Cell No. 4. – Bones of the Red Deer again exceeded in numbers those of any other species, their remains being indicative of young as well as mature animals. Ox and sheep were equivalent in numerical importance. All the material was broken up and of little comparative value. The humerus of a Gannet (Sula bassana, L.) occurred here, and also the lower jaw of a conger eel (Conger vulgaris, Cuv.). The latter is the only relic of piscine nature found in this excavation.

Cell No. 5. – Bones of old and many young Red Deer occurred here, milk molars being especially numerous. Two fragmentary burrs of antlers were present, from separate individuals since they differed considerably in thickness. The latter, as also many of the broken bones, were calcined. In addition to the remains of Red Deer, only two broken ribs of an ox were present and the tibio-tarsus of a Cormorant (Phalacrocorax c. carbo, L.).

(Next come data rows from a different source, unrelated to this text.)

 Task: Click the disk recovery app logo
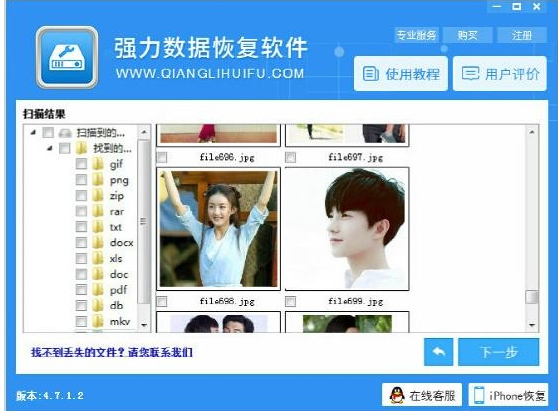tap(67, 57)
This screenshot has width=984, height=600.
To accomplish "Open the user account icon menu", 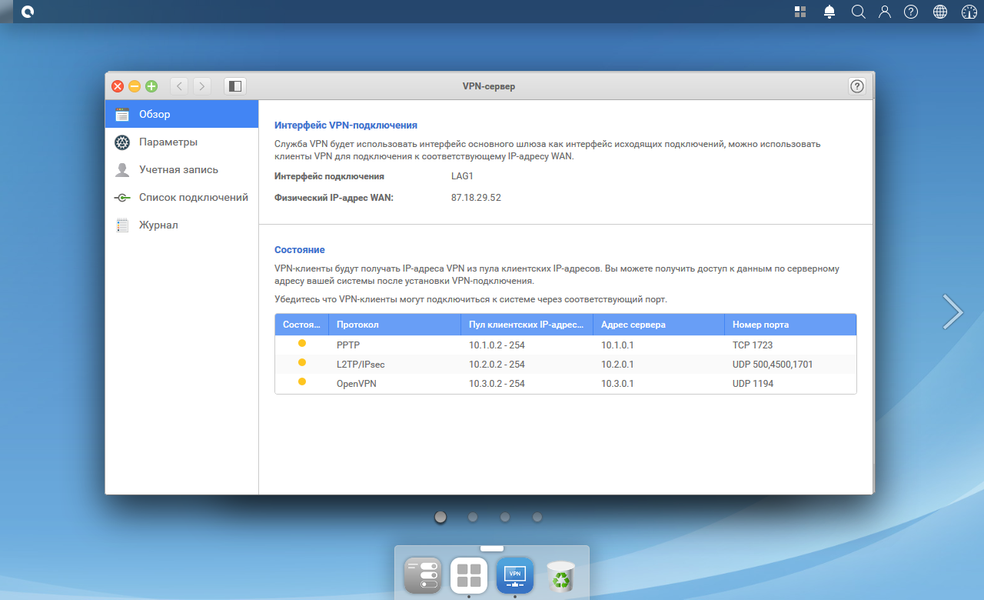I will [884, 11].
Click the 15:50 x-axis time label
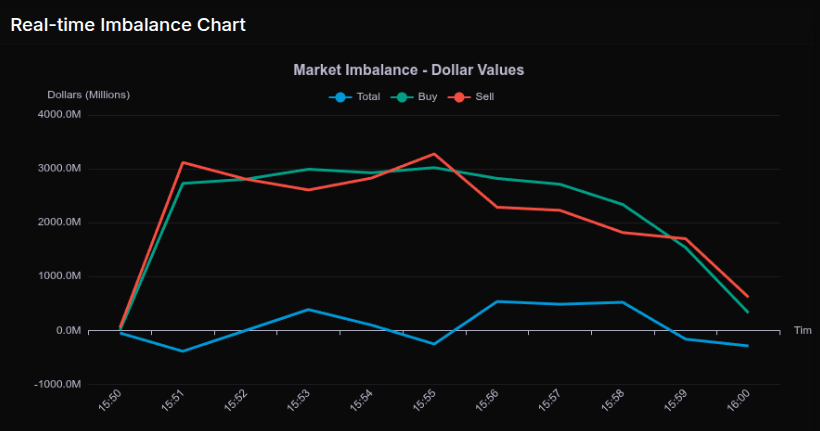The image size is (820, 431). (x=111, y=402)
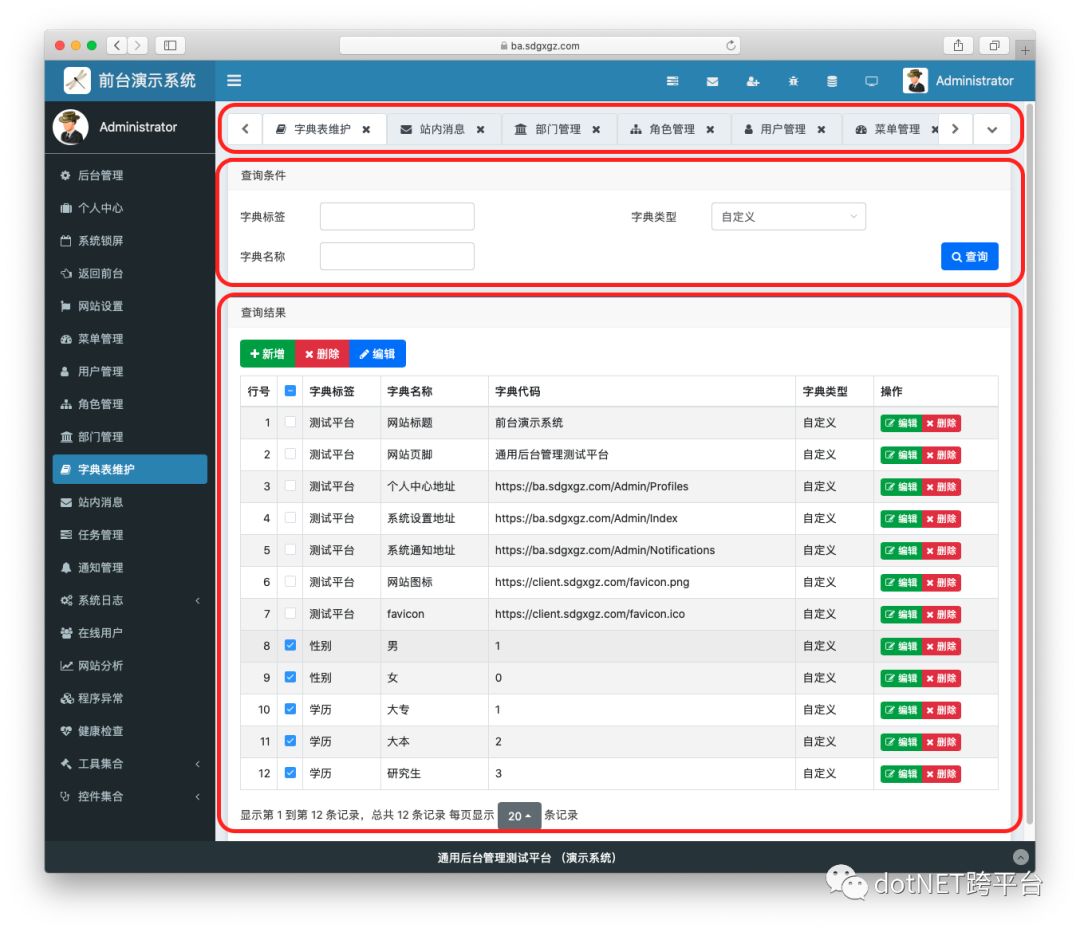
Task: Open 任务管理 in the sidebar
Action: pos(100,535)
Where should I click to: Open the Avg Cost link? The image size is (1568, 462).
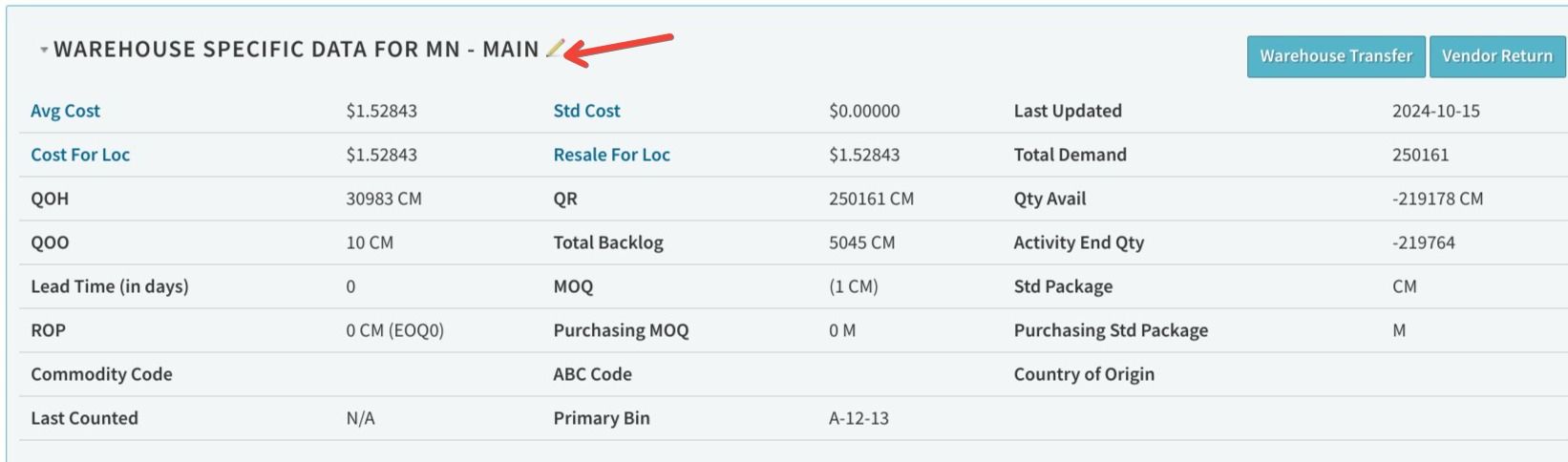pos(65,111)
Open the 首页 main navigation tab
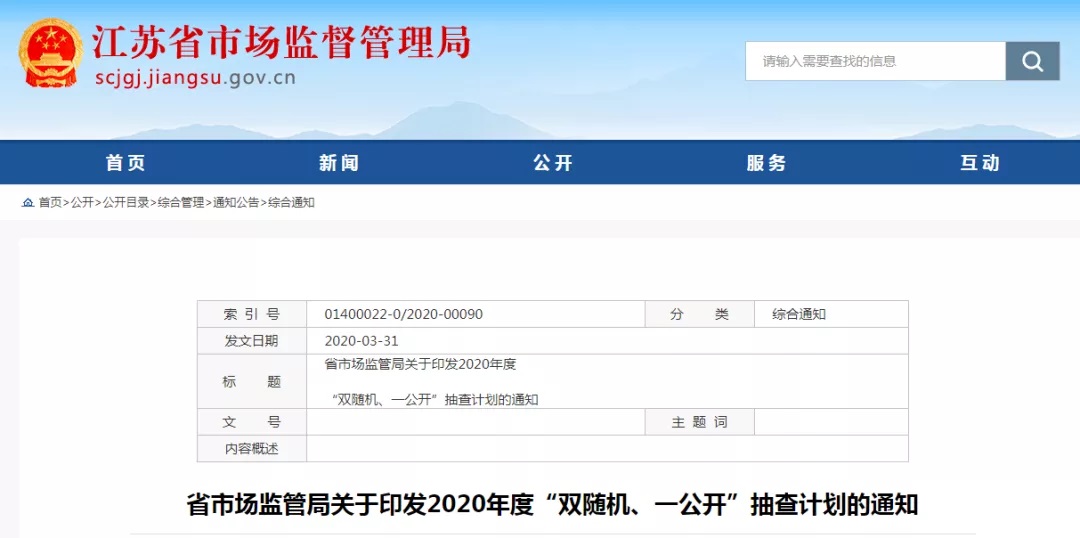Screen dimensions: 1080x538 coord(126,163)
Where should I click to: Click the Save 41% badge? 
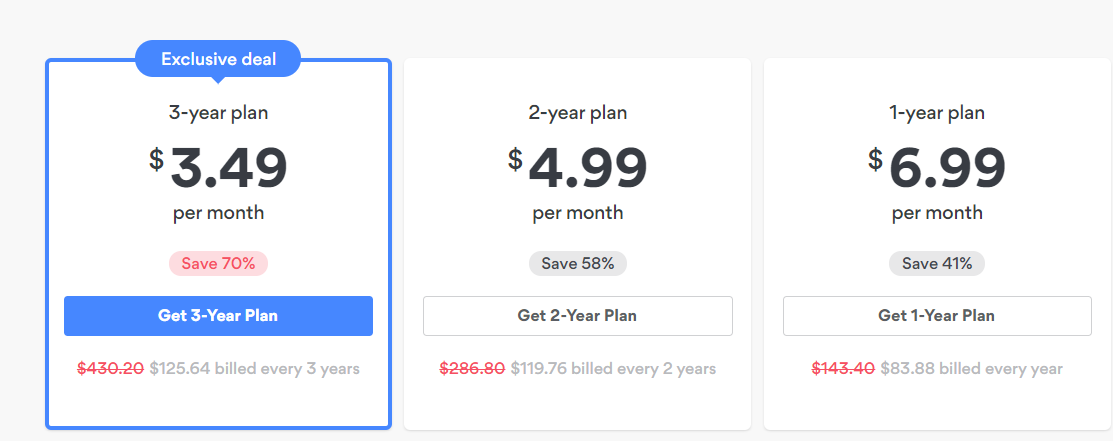[x=937, y=263]
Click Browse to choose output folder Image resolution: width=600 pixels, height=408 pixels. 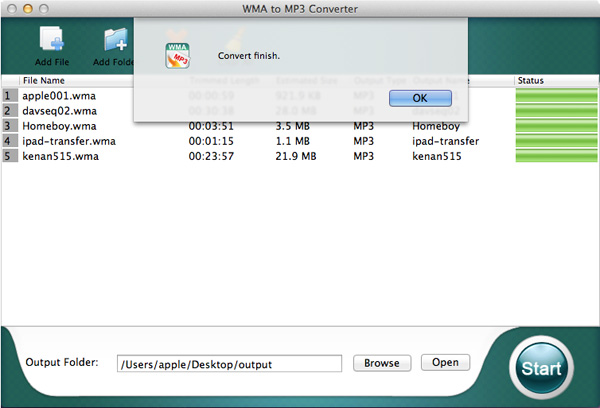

Cell No. 6. – Red Deer were represented by almost every bone of the skeleton, though the presence of only three animals could be identified. Ox remains were very scarce, there being rib fragments only, whilst sheep were again unrepresented. The coracoid of a Sea or White-tailed Eagle (Halicetus a. albicilla, L.) was the only bird bone. Calcined and split bones were numerous.

Cell No. 7. – Bones of the Red Deer were again the most abundant, the species being represented by remains from adult and young animals. It is impossible to estimate the number of individuals, owing to the extremely broken state of the fragments. Part of a reasonably large tine was found here. A few sheep bones occurred of a species quite indeterminable. Ox relics were also very scarce and consisted principally of split long bones and broken ribs. Apart from the mammalian species only three bird bones remain to be recorded. These were: the ulna of a Bittern (Botaurus s. stellaris, L.); the humerus of a Cormorant (Phalacrocorax c. carbo, L.) and the humerus of a Gannet (Sula bassana, L.). Many bones had been calcined or split for extraction of marrow.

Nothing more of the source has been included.